That's very kind of you! I'm quite close to Uxbridge so not very far at all, how are you finding your new lathe?



DUNK_WALES":w67cn4ww said:


> Hi depending on how far your willing to travel I would keep an eye on something like this starting bid £150 buy it now £250 could get a bargin


Cheers Lee! Funny enough I was just looking at this, if it doesn't go above £180 I'll be able to get a hold of it! 


So I guess it's come down the Axminster AWVSL900, the Power CCL (which am I right in saying are the same machine? Any differences in quality?), the RECORD CL? OR the SIP 01940 being sold by Chrispy.

The Axminister looks virtually new and comes with a chuck, callipers and unspecified chisels.
The Power comes with grinder, dust extractor and a whole lot of wood! 
The Record is the same as this lathe and comes with the same set of chucks and chisels! lathe-for-sale-plus-accessories-etc-t60745.html
The SIP _*seems*_ like a better machine (larger, looks heavier, higher wattage motor) but as someone who is unlikely to know better for sometime (even with brief use of a lathe) I'm unsure considering it's little brother (SIP-01488) has brought disgust to many a forum thread I've visited..

In terms of additional tools (chisels, chucks, grinder, extraction, circular sander etc) I know I'm going to need a couple of decent chisels and a chuck to get me started (maybe calipers?) but I'm not too bothered about the rest at the moment as those are things that I can always buy/build in the future or even borrow in the meantime.
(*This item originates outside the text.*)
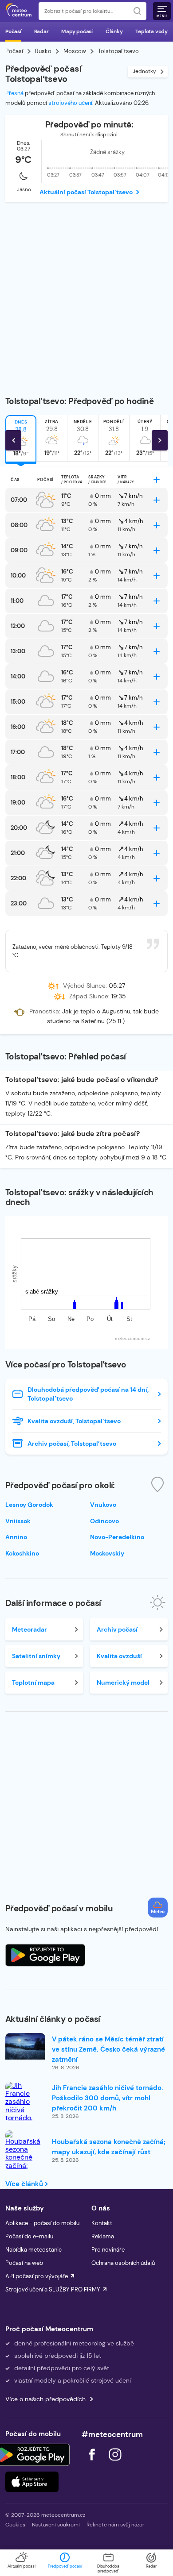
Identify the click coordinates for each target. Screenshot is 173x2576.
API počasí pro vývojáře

Obviously if they're included in a purchase it would sweeten things up but I'm focused on getting the best lathe for my money and then accumulating other bits and bobs.

Once again thanks for the help everyone and if anyone can confirm the Axminster & Power are the same machine and maybe give me an insight into whether the SIP 01940 or the Record are better lathes/will last me longer you'd really be helping me out!

Oz


----------



## procell (8 Oct 2013)

PM sent Oz


----------



## Ozzaiii (10 Oct 2013)

procell":9gqt3tf9 said:


> PM sent Oz



Hi Keith, sorry for the late reply I can't PM till I've 'participated' more.. Is it alright to give you a shout Sunday?

Cheers 
Oz


----------



## procell (10 Oct 2013)

sure no problem at all


----------



## renderer01 (13 Oct 2013)

Im not new to this forum but have not been here for years and forgot old details completely. Been turning wood on and off for many years, big difference is im retired now and have time to turn. So here we go, been turning solidly now for last 3 years with a cl3 which has never been all I expected it to be its always been a little dissapointing mostly because the bearing adjustment has never worked the way it should and record simply say it shouldnt happen. When I adjust bearing tiny increments! and it is just rotatable on spindle I then re tighten the outer locking ring and the whole thing goes slack again? 
I have decided to purchase a new and more rewarding lathe my budget is around a grand but where ever I look I see more potentiol problems have read some reviews re record or technatool 1624 44 which are not encouraging and frankly are off putting. Does any one here have any better ideas?

Thanks in advance

Rend


----------